Egypt also has a strong tradition of working class movements. In 1977, in the last popular revolt as large as the current one, trade unions put millions on the streets when Sadat withdrew bread subsidies. And even after decades of repression, the labour movement still possesses bite. ‘Since 1998’, the historian Joel Beinin observes, ‘there has been a rising wave of strikes, sit-ins, demonstrations and other actions by workers’ in which ‘over two million workers have participated in more than 3,000 collective actions’.
The current revolt has been largely spontaneous, with little formal leadership or political organization from either the Islamists or the left. That has been both its strength and its weakness. It may allow the Muslim Brotherhood, which remains the most organized of the opposition movements, to influence affairs in the coming weeks. Yet, precisely because the Brotherhood has a fear of the popular will, it also has a poor record of being able to seize moments such as this. It has been as blindsided by the tumult in Tahrir Square as Cairo and Washington have. It initially opposed the revolt, only supporting it after it became clear it could not be suppressed, and is now playing a game of catch up.

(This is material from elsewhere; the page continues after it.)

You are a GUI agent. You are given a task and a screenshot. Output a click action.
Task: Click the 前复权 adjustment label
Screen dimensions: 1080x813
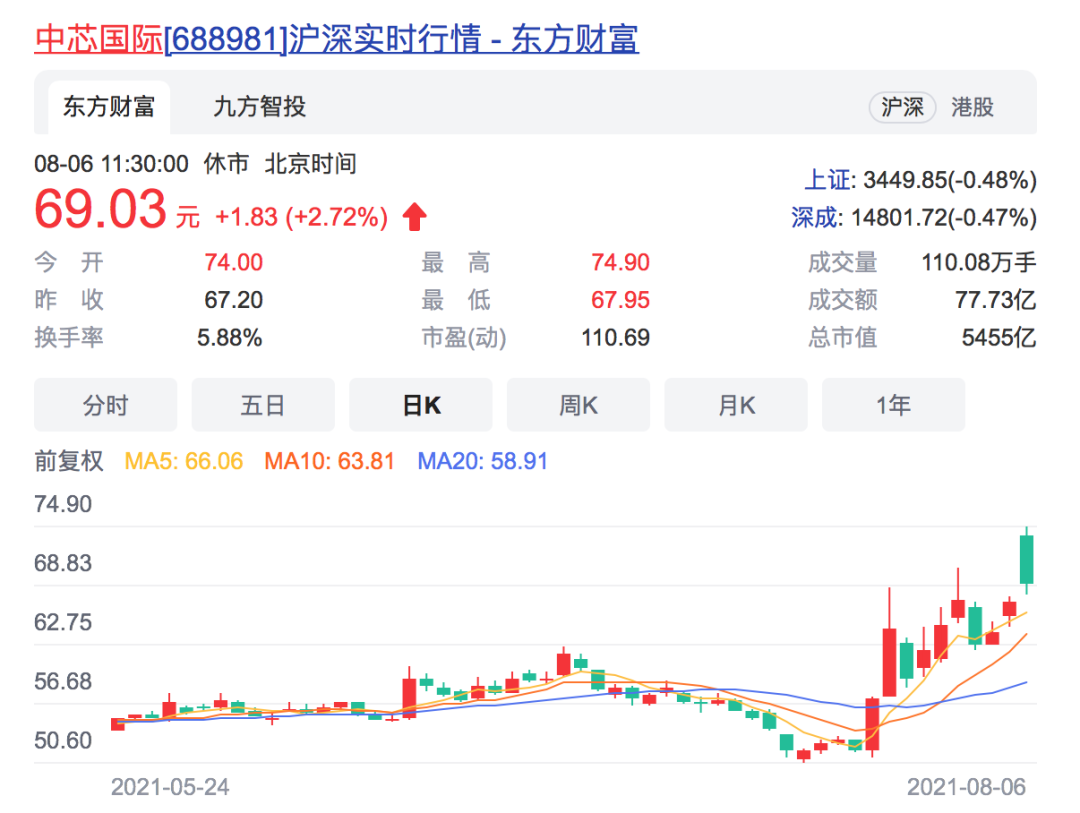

The real fear of many of the protestors is not that the Islamists will sweep to power in the political vacuum following the overthrow of Mubarak and lead Egypt into theocracy, but that Omar Suleiman and the Muslim Brotherhood will between them stitch up a deal, under Washington’s watchful eye, that cuts out the protestors' more radical demands in the name of ‘ordered transition’; a deal that allows the military, which has effectively run the country since Nasser’s army coup in 1952, to continue to govern behind the scenes. Given the record of all the parties involved – the military, the Muslim Brotherhood and America – and given, too, the $1.3bn aid the Egyptian military receives from Washington, such fear is not unfounded. The real danger, as Fareed Zakaria, editor-at-large at Time magazine, has put it, is not the Egypt becomes another Iran but that it becomes another Pakistan ‘a sham democracy with real power held in back rooms by generals.’

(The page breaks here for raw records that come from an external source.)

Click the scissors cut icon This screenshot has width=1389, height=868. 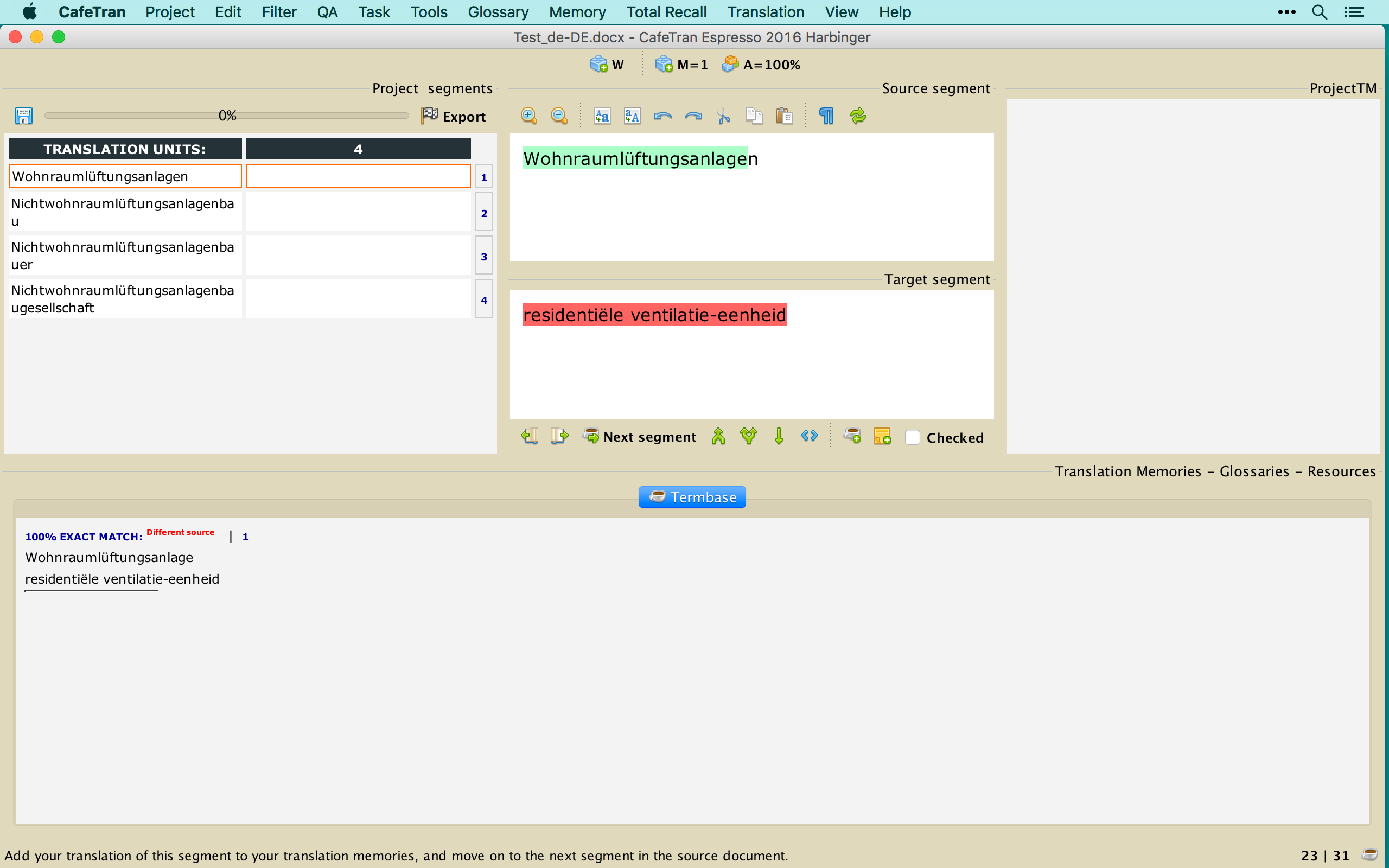(723, 116)
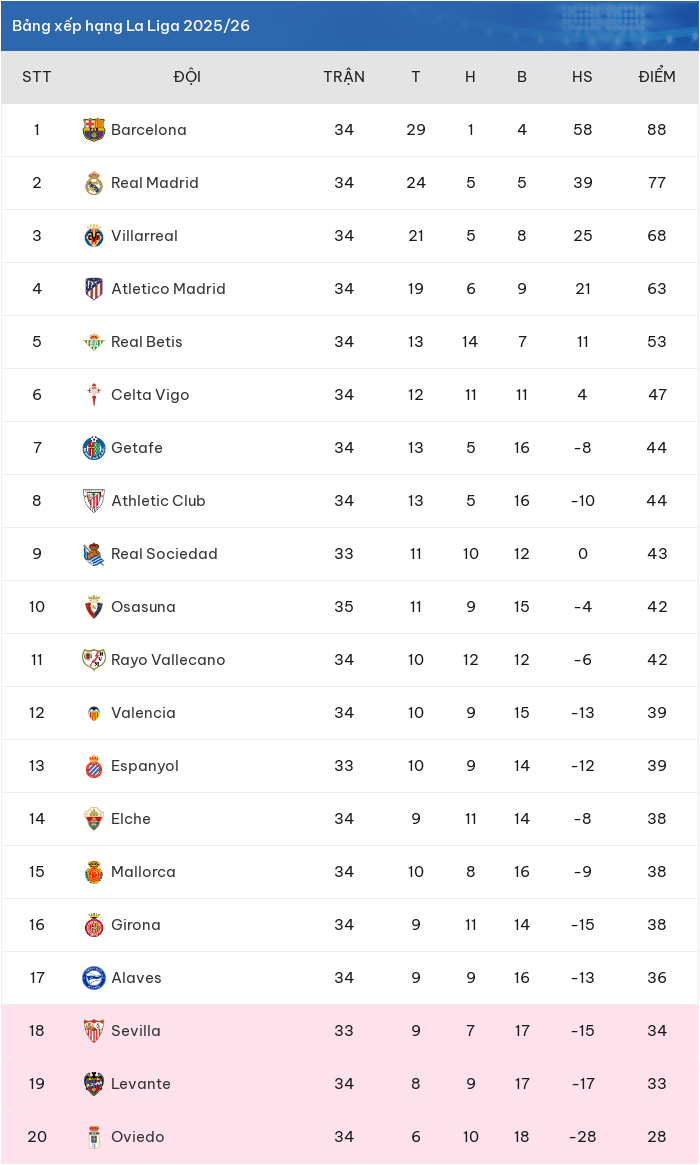Select the Villarreal yellow badge
This screenshot has height=1165, width=700.
tap(94, 236)
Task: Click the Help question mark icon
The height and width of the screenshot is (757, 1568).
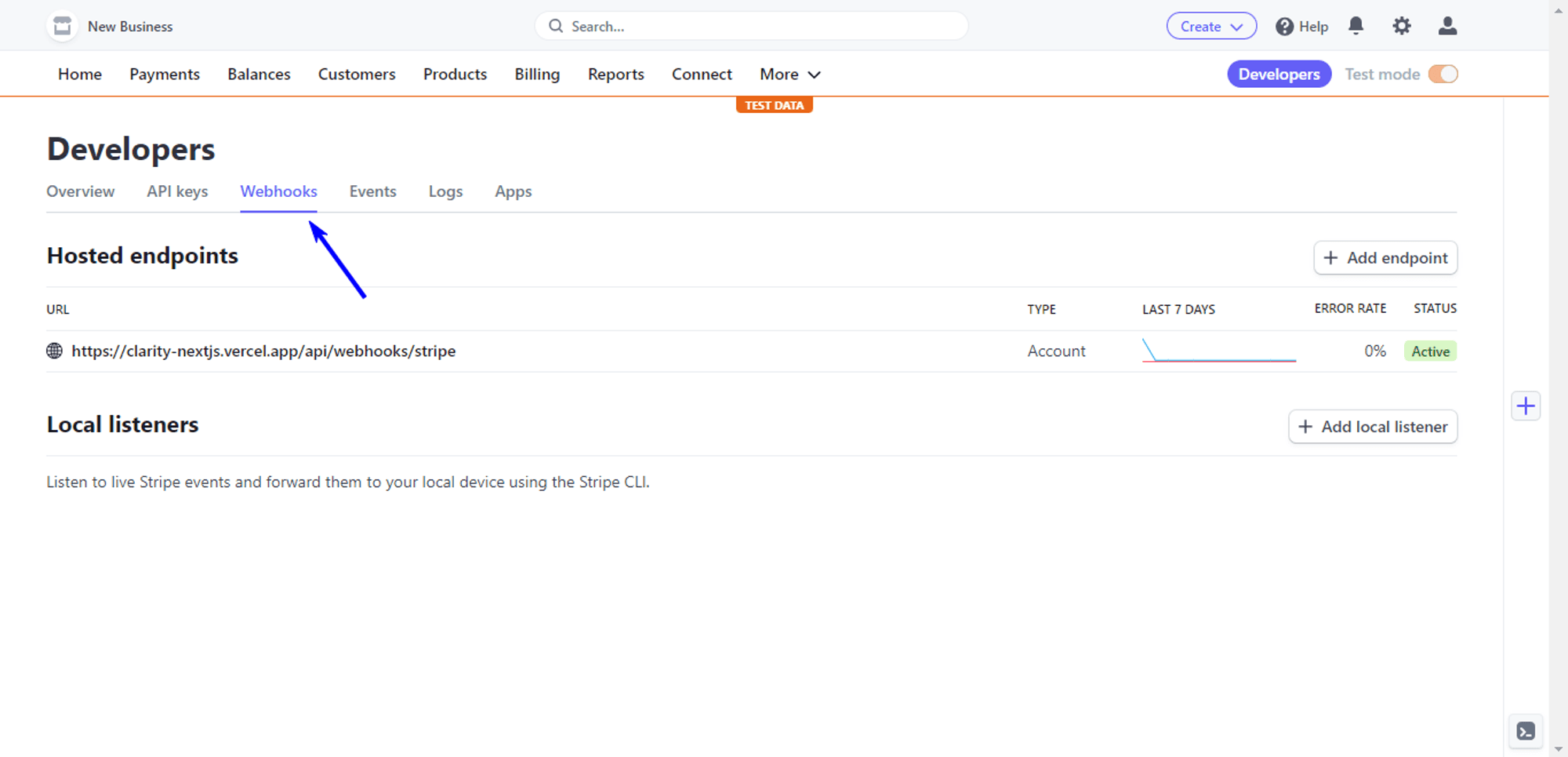Action: (x=1284, y=27)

Most people would hope for a transition to a democratic Egypt with as little violence and bloodshed as possible. But it is not up to politicians in Washington, London or Brussels, to dictate how orderly that transition should be, or what should be the outcome at the end. It is up to the people of Egypt to do so. And if they are prevented from making that decision, that is when we may see the real violence, bloodshed and disorder.